[Start of section]

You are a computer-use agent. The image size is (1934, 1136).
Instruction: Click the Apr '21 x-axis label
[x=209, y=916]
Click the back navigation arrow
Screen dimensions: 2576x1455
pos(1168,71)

[End of section]

All of the entries should be repeated word for word.

RESPONSE:
You are a computer-use agent. The image size is (1934, 1136).
Instruction: Click the Apr '21 x-axis label
[x=209, y=916]
Click the back navigation arrow
Screen dimensions: 2576x1455
pos(1168,71)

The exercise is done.